Zu Hause sein heißt ja im Normalfall auch wohlfühlen. Entsprechend ist die Bühne in „Wildbestand“ kein Wohlfühlort, oder?
MM: Die Geschichte fängt da an, wo die Kinder merken: Hier ist irgendetwas nicht mehr in Ordnung. Diese heile Welt, dass sie in einem Forsthaus wohnen mit einer Mutter, die sich um alles kümmert. Das kann man sich vorstellen. Doch am Beginn der Geschichte ist das schon ins Wanken geraten. Darum steht auf der Bühne nur noch die Andeutung eines Raumes, der vielleicht mal gemütlich war, aber jetzt schon zerfällt. So romantisch es auch ist, ich möchte als Kind nicht nachts in einem Baumhaus sein.
DN: Ich glaube, jeder Mensch hat in jeder Situation grundsätzlich das Bedürfnis, sich wohlzufühlen. Also machen sich die Kinder das Baumhaus zu dem gemütlichsten Ort, der es gerade sein kann.

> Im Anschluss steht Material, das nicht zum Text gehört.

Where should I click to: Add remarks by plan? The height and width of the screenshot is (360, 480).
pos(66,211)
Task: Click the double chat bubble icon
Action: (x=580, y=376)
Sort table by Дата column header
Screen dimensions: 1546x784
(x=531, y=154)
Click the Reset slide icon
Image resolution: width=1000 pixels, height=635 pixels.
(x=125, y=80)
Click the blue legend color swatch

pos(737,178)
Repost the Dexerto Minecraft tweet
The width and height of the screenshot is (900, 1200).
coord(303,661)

Warum sollte das Publikum diese Uraufführung auf jeden Fall erleben?
DN: Das Stück ist eine sehr schön geschriebene Geschichte, die keine Schubladen bedient. Es geht um Reis und Chips, um zwei Schuhe und Stelzen, um Tücher und Tagebücher und die Figuren, die dahinterstecken. Das Publikum sollte sich die Inszenierung anschauen, weil am Ende alles gut wird … . Oder?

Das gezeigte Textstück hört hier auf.